BEGIN DATA SECTION
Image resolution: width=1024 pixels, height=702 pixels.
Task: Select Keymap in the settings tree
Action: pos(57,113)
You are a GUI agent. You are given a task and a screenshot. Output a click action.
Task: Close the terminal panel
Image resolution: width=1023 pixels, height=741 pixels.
END DATA SECTION
BEGIN DATA SECTION
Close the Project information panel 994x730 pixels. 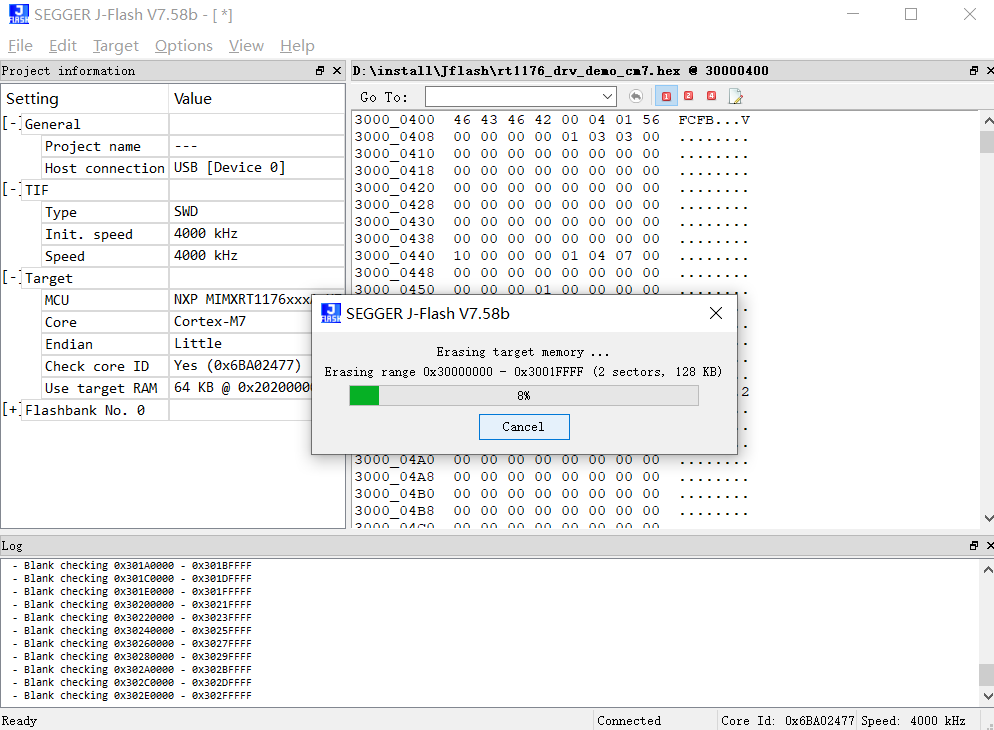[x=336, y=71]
END DATA SECTION
▶ **WORK INSTRUCTIONS**:
Above are the entries. Quote exactly the lines from the one bearing "You are a GUI" through the one bearing "Image resolution: width=1023".

▶ **FINAL ANSWER**:
You are a GUI agent. You are given a task and a screenshot. Output a click action.
Task: Close the terminal panel
Image resolution: width=1023 pixels, height=741 pixels.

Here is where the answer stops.